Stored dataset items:
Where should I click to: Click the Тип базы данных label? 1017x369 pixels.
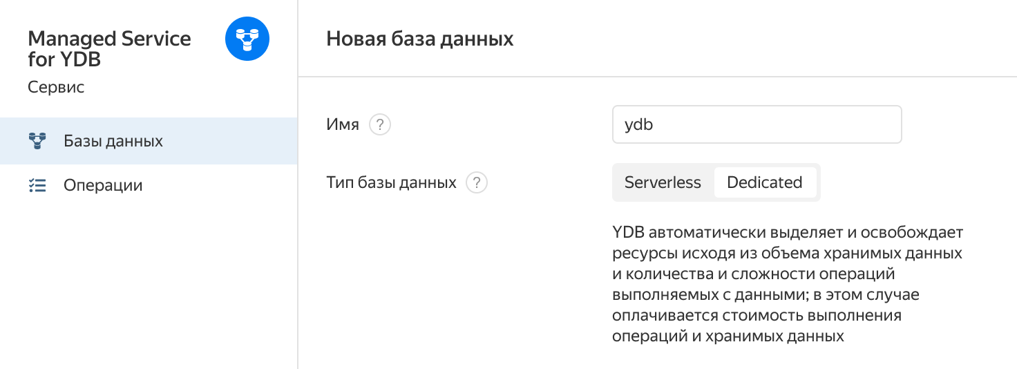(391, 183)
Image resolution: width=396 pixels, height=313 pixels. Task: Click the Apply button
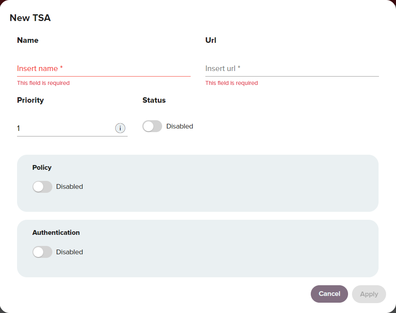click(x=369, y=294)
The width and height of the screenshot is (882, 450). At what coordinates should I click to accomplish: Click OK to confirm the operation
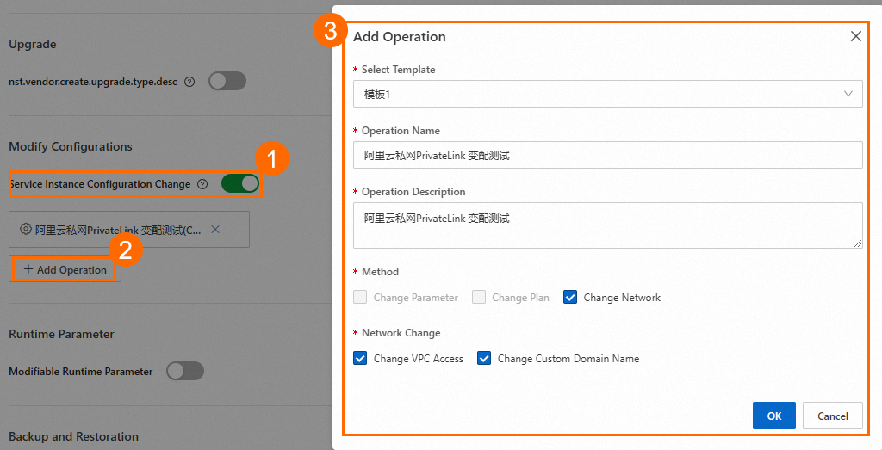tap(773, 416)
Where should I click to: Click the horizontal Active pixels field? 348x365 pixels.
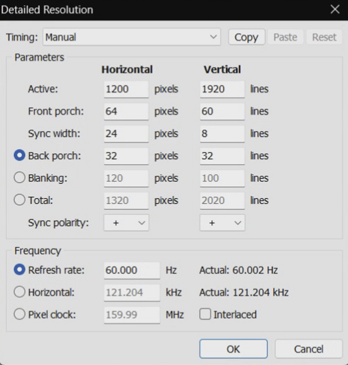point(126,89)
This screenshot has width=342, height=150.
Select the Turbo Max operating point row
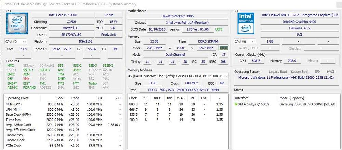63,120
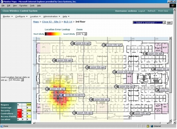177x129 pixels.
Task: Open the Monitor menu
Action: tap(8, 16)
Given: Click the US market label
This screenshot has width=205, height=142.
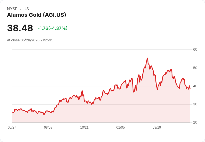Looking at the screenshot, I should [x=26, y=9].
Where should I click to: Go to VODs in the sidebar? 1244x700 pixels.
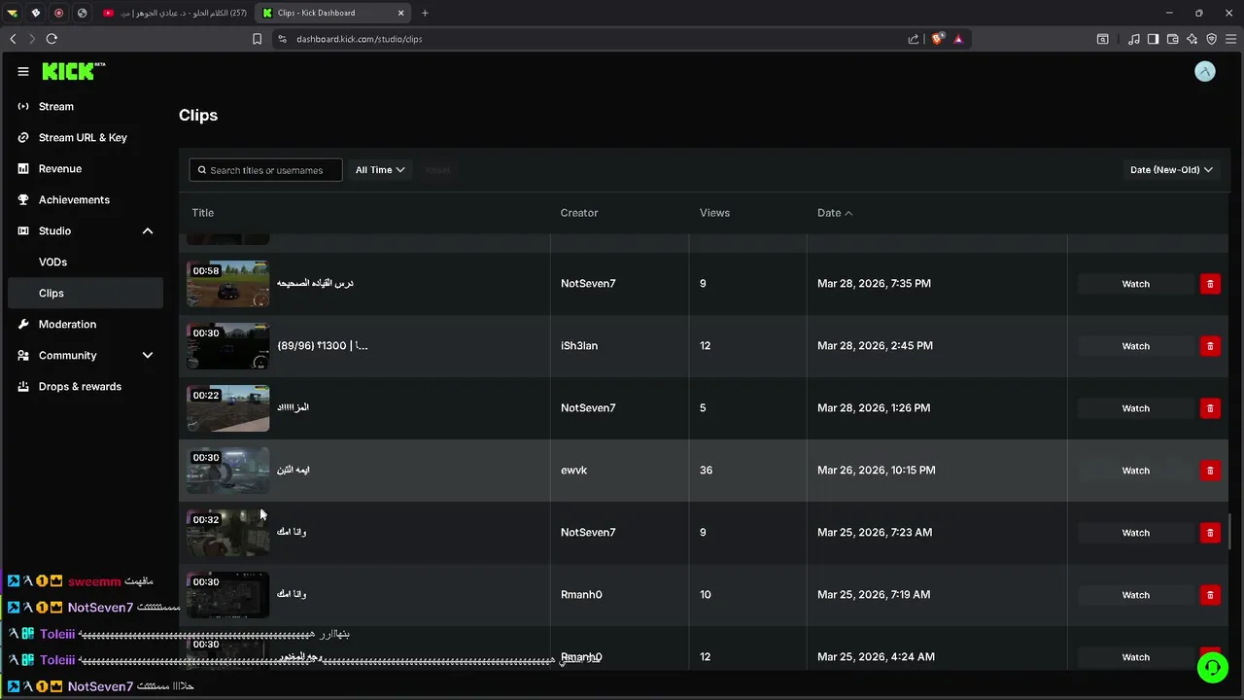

---

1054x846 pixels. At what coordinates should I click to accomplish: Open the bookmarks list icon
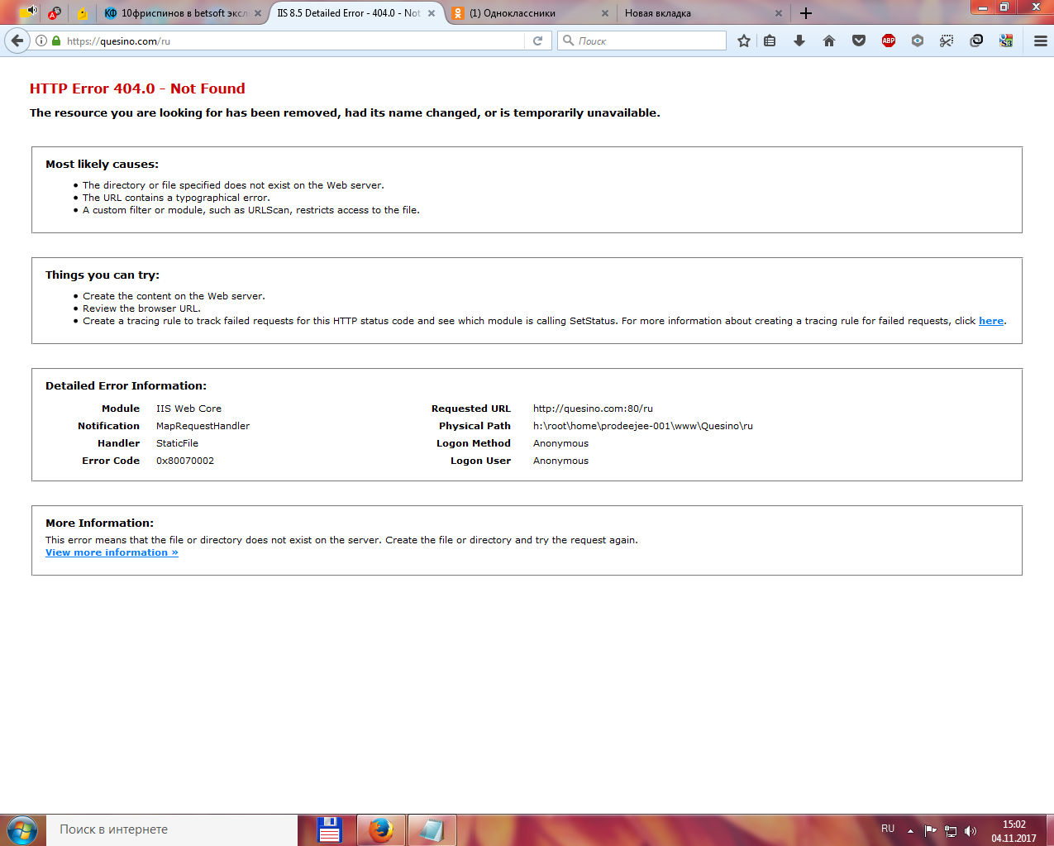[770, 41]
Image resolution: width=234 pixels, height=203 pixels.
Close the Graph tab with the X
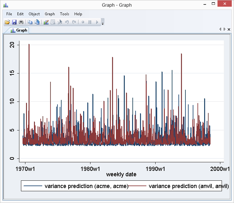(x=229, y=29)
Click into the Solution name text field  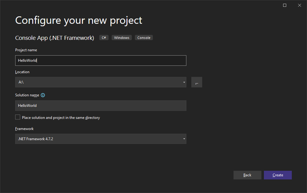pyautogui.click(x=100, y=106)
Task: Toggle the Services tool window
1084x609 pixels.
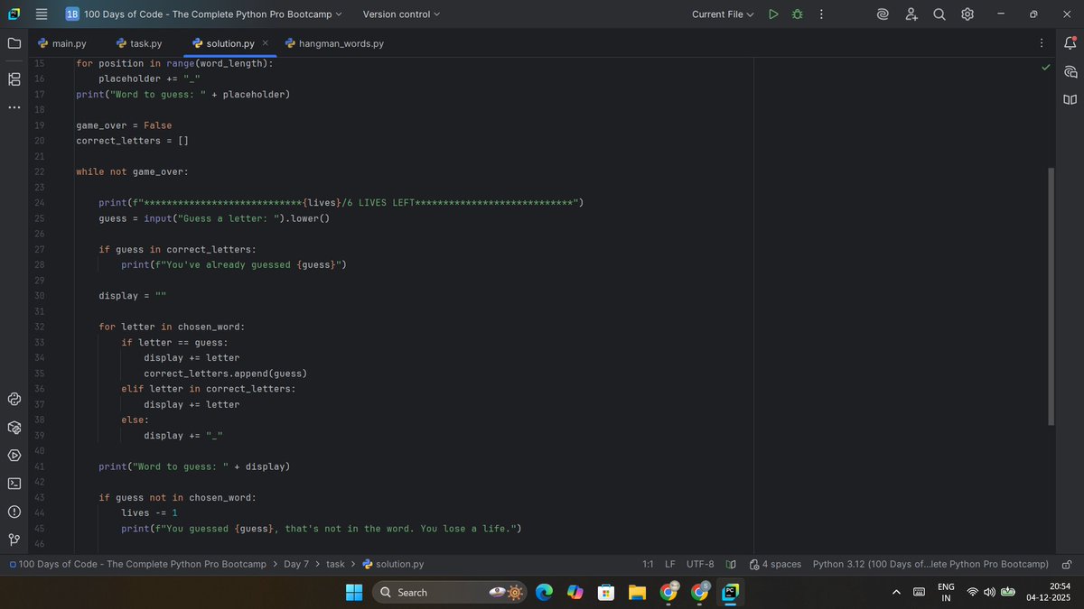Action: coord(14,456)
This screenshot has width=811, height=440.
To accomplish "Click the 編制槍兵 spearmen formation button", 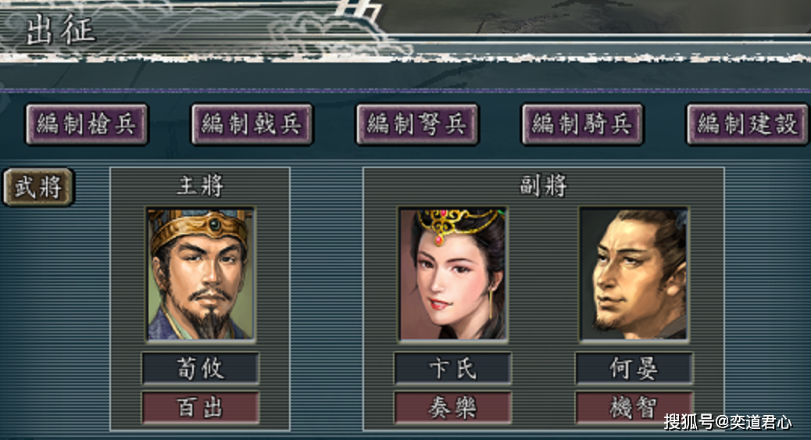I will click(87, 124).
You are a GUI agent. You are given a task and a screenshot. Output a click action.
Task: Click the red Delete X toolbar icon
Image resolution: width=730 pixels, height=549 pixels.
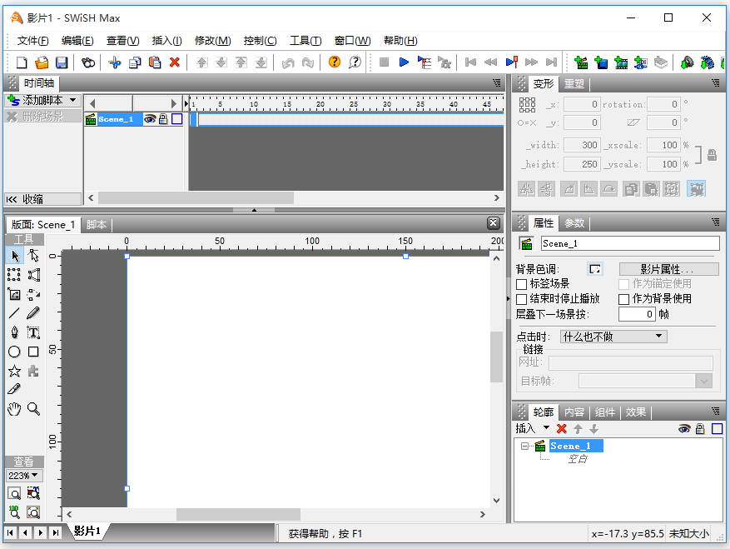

> [Exercise brief]: All lines above from the line with "You are a GUI" through the line with "Image resolution: width=730", both included, are to be set down exactly, with nothing else.

> [Written response]:
You are a GUI agent. You are given a task and a screenshot. Output a click action.
Task: Click the red Delete X toolbar icon
Image resolution: width=730 pixels, height=549 pixels.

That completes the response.